Stored entries

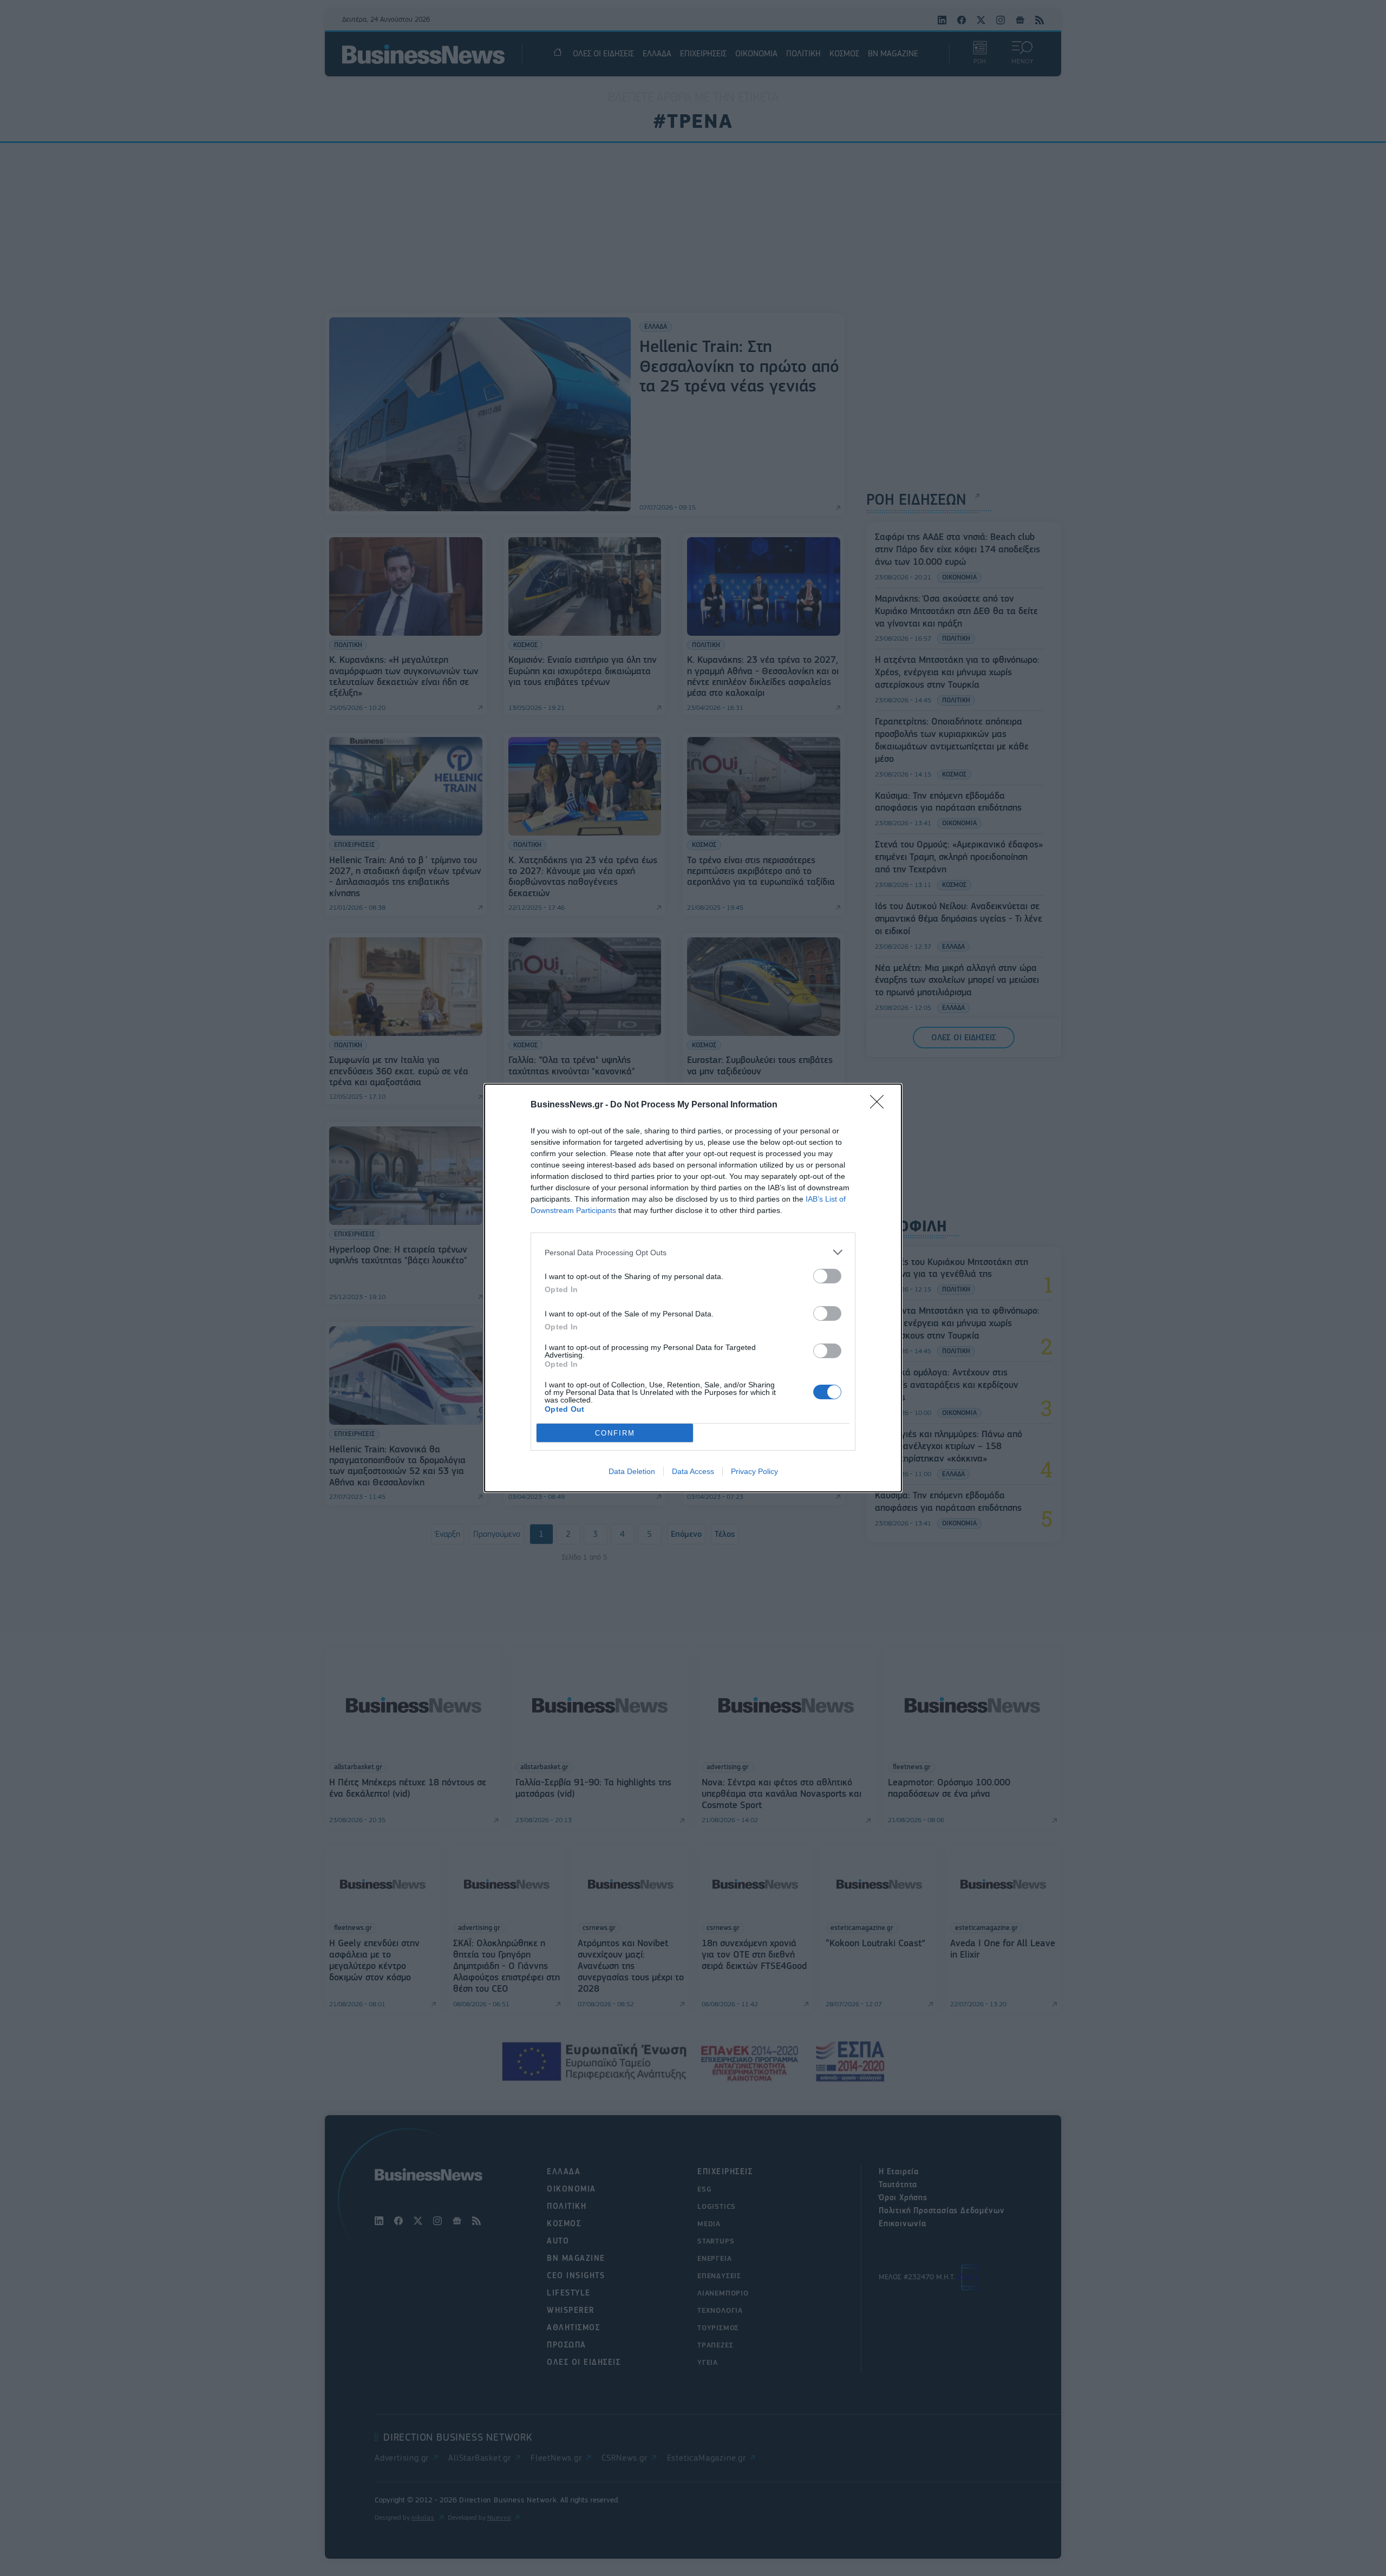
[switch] (827, 1276)
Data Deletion (632, 1471)
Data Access (693, 1471)
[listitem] (693, 1252)
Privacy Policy (754, 1471)
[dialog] (693, 1288)
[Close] (880, 1105)
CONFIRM (615, 1433)
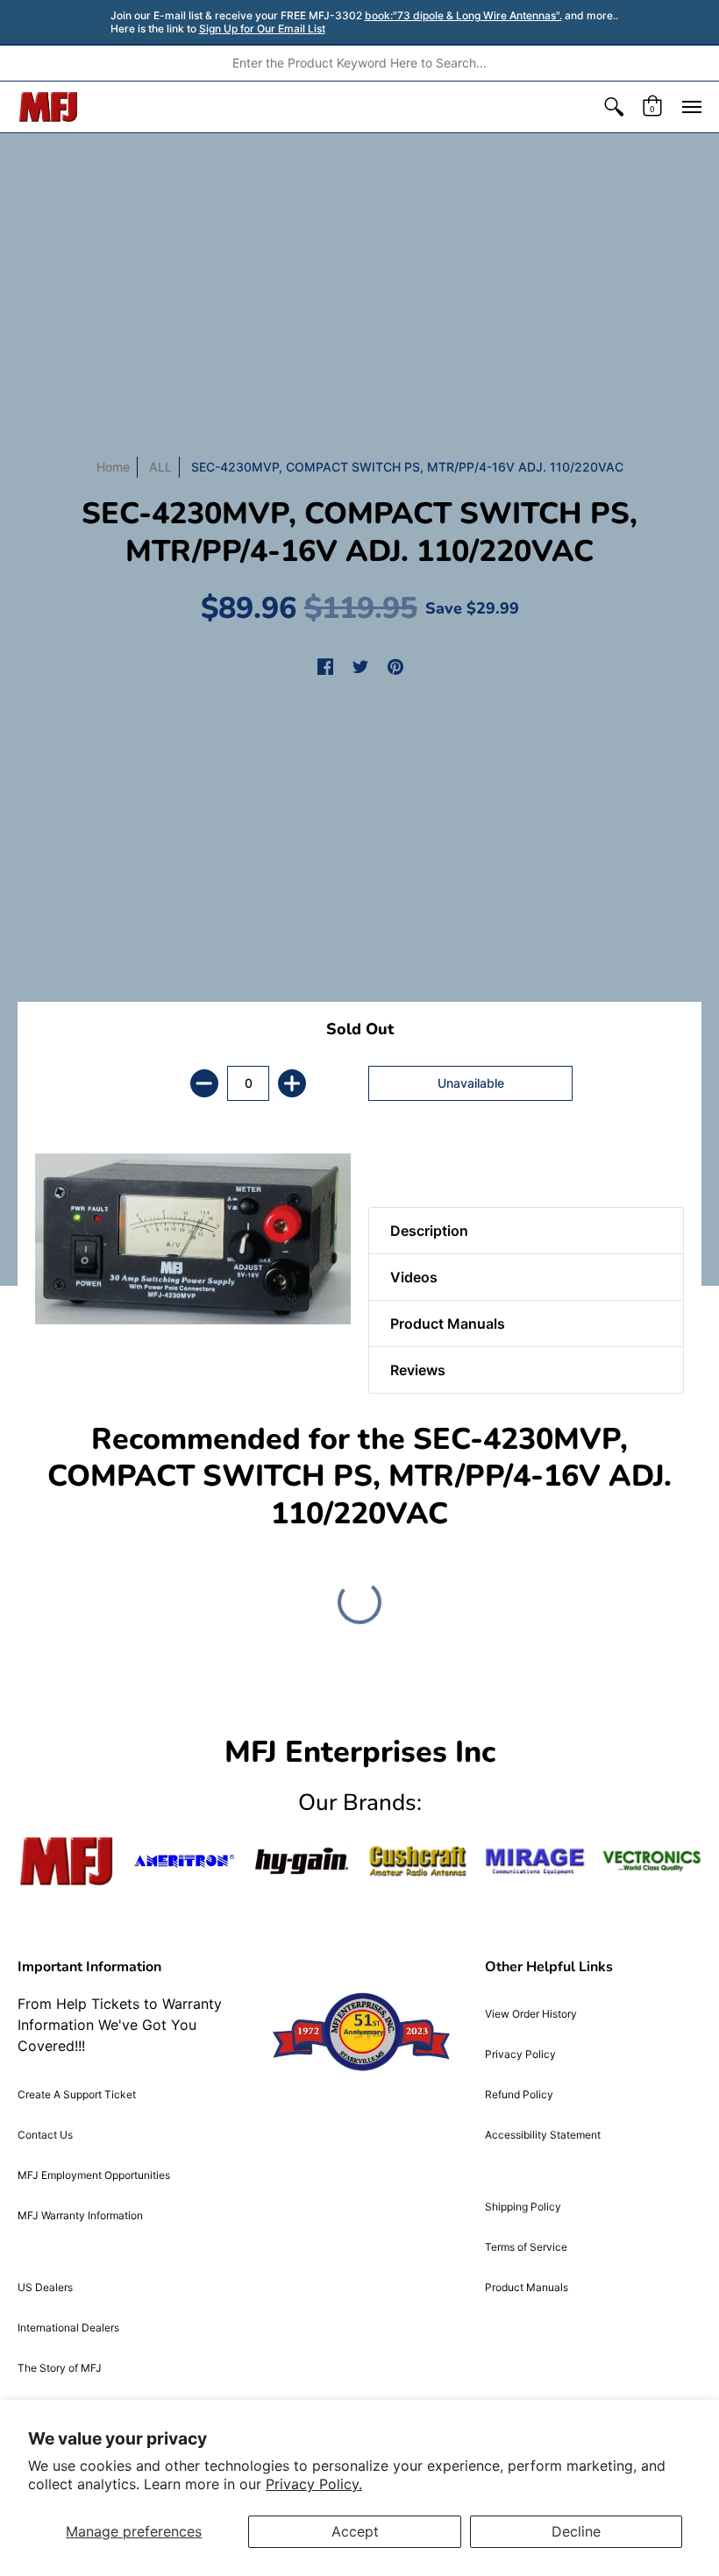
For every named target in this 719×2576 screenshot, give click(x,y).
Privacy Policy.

** What you have to do **
Retype, word for word, the lines from the one with "Privacy Policy (754, 1471)" through the last line of the entries above, and only those lines. Leave pictures out.

** Answer for the task **
Privacy Policy (754, 1471)
[dialog] (693, 1288)
[Close] (880, 1105)
CONFIRM (615, 1433)
For every named target in this 719×2576 screenshot, give click(x,y).
Privacy Policy.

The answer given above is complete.